Scientists say videogames causing violence is about as likely as “bananas causing suicide”

The latest round of violent game criticism is getting the same response it always does

In the wake of more mass shootings in the U.S. over the weekend, President Donald Trump put the blame partly on “glorification of violence in our society,” and “gruesome and grisly video games that are now commonplace.” The hashtag ‘video games are not to blame’ started trending on social media shortly afterward, and there’s been a renewed round of pushback from industry figures, researchers, and journalists on the idea of linking virtual violence with real atrocities.

Back in 2017, the American Psychology Association’s media psychology division published a policy statement, citing a lengthy array of research conducted over decades, saying that “scant evidence has emerged that makes any causal or correlational connection between playing violent video games and actually committing violent activities.”

Dr.

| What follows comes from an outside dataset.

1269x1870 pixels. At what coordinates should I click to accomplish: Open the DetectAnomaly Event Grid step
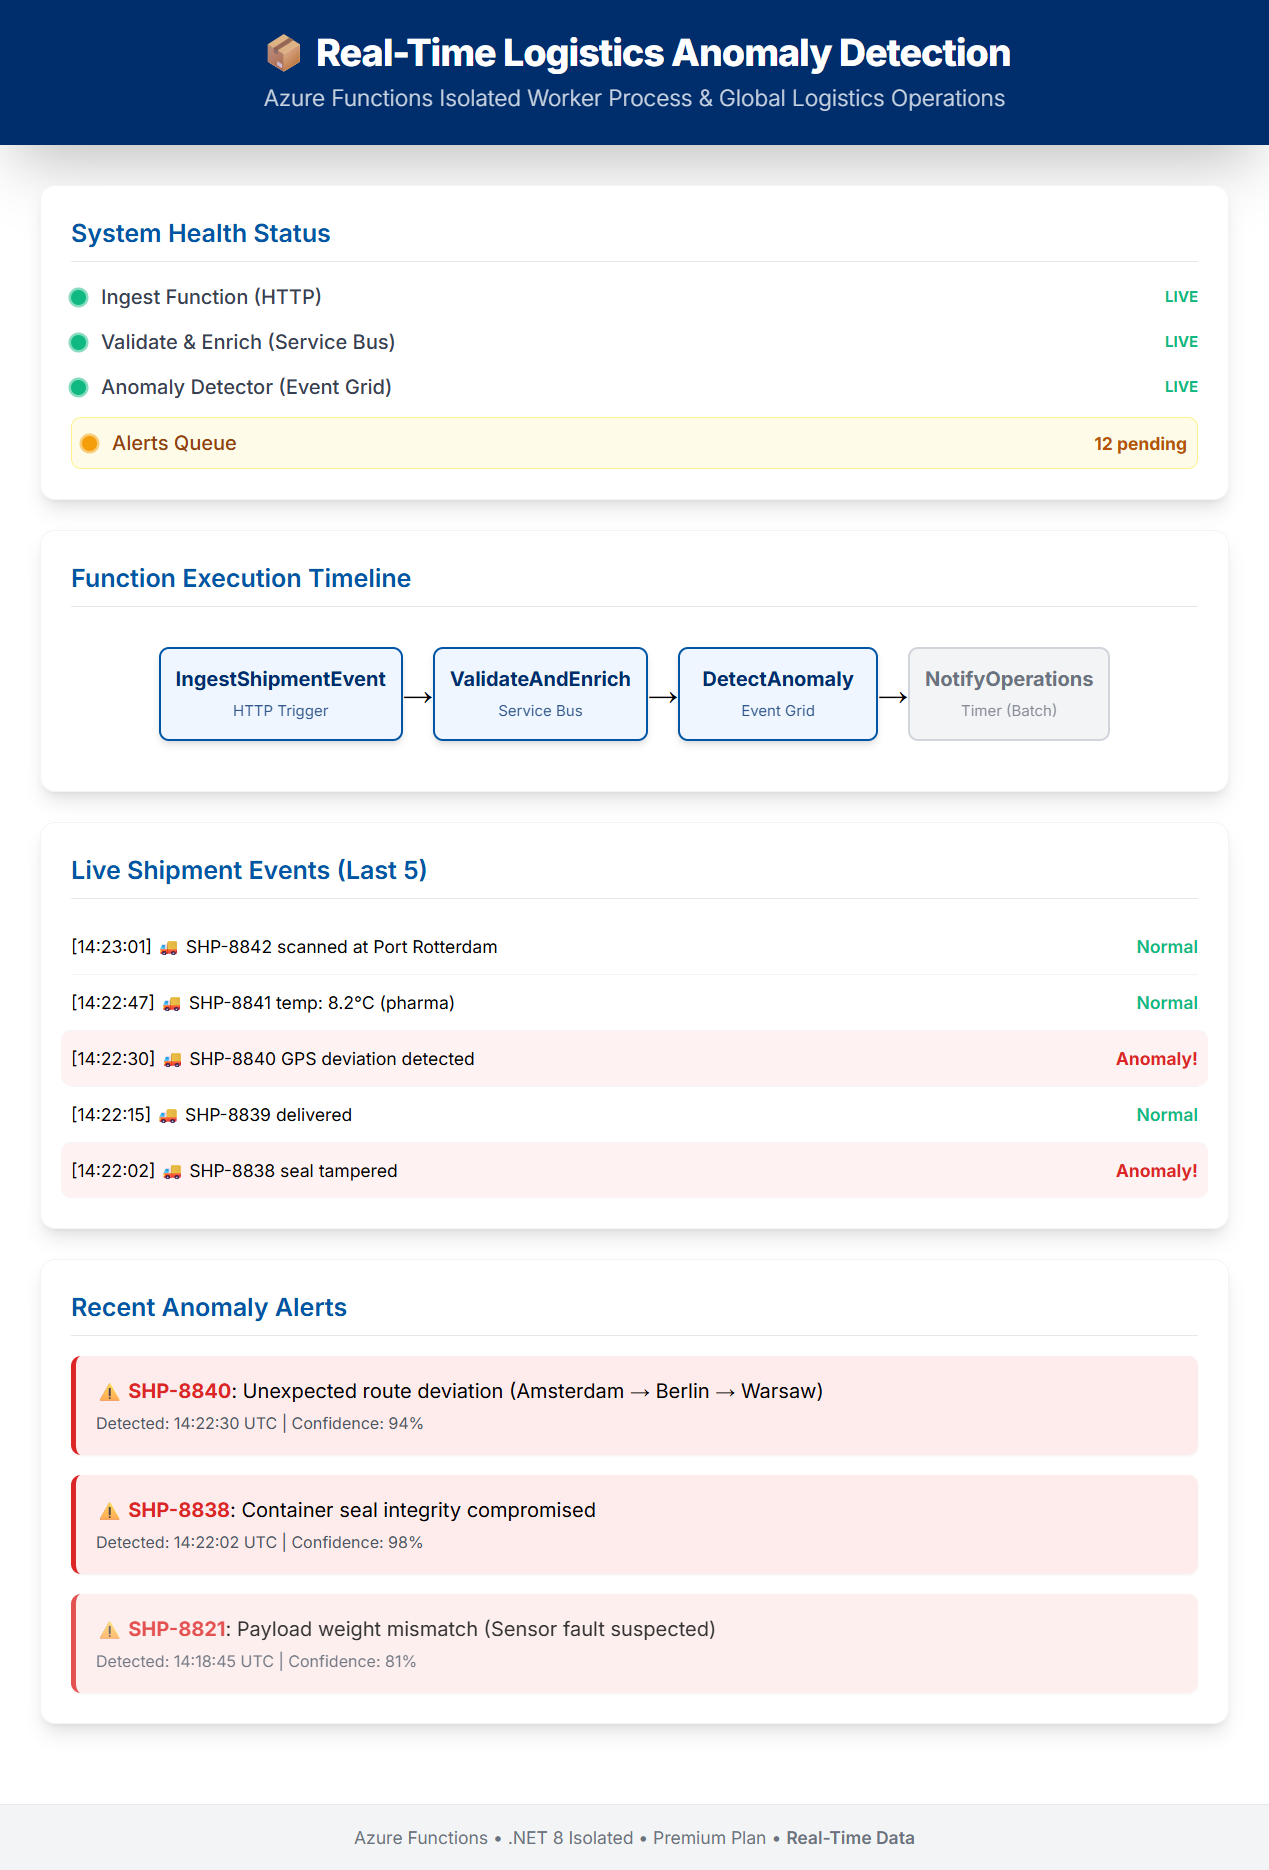778,694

Chris Ferguson, who led the committee that put together the statement, puts it even more succinctly in an interview with the New York Times. “The data on bananas causing suicide is about as conclusive. Literally. The numbers work out about the same.”

It is true that many perpetrators of violent crimes do play videogames, but as Dr. James Ivory says, “It is very similar to saying the perpetrator wears shoes. They do, but so do their peers in the general population.”

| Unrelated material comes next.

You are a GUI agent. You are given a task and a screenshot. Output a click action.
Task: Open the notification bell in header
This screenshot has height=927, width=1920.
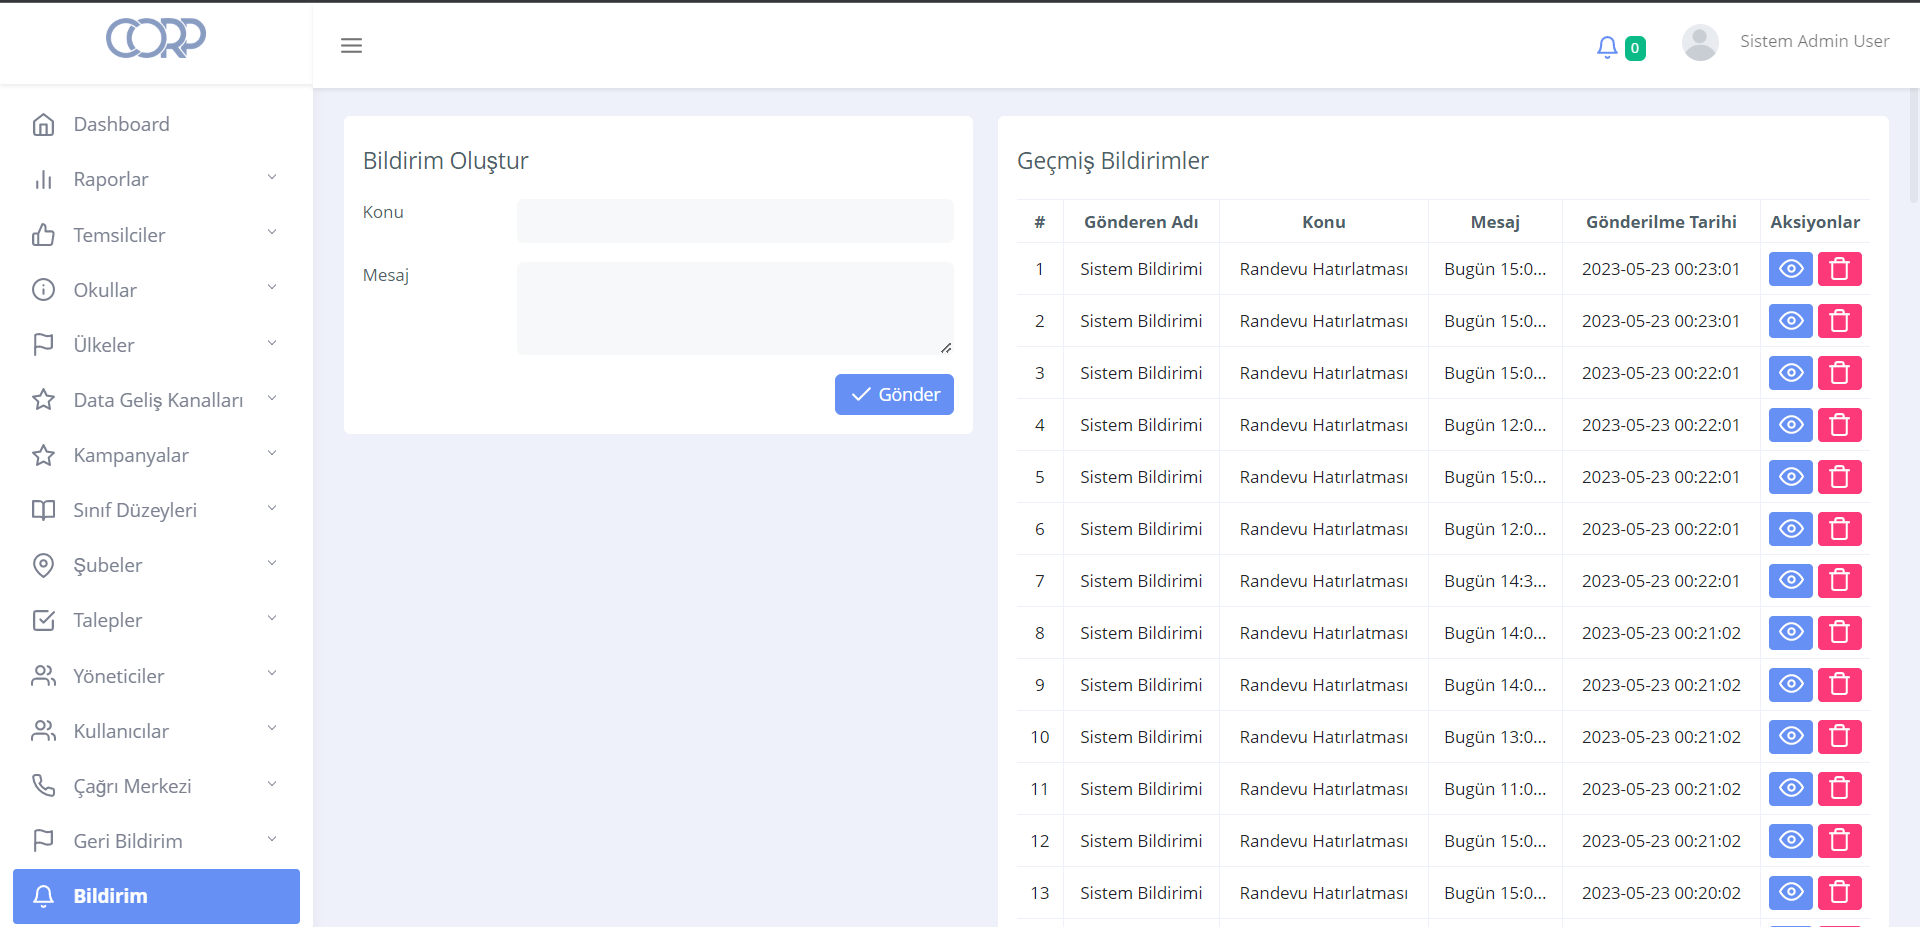(1606, 47)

The social media pushback from gamers – including those as prominent as former Nintendo of America president, Reggie Fils-Aime – often cited a chart published by Vox, which compares game industry revenue with violent gun deaths around the world.

The U.S. is not the only country with videogames, but it is the one with the astronomical gun violence problem. As Pew Research reports, rates of violent crime in the U.S. – not specific to gun violence – dropped 49% between 1993 and 2017, just as violent videogames should have been having their most profound effects.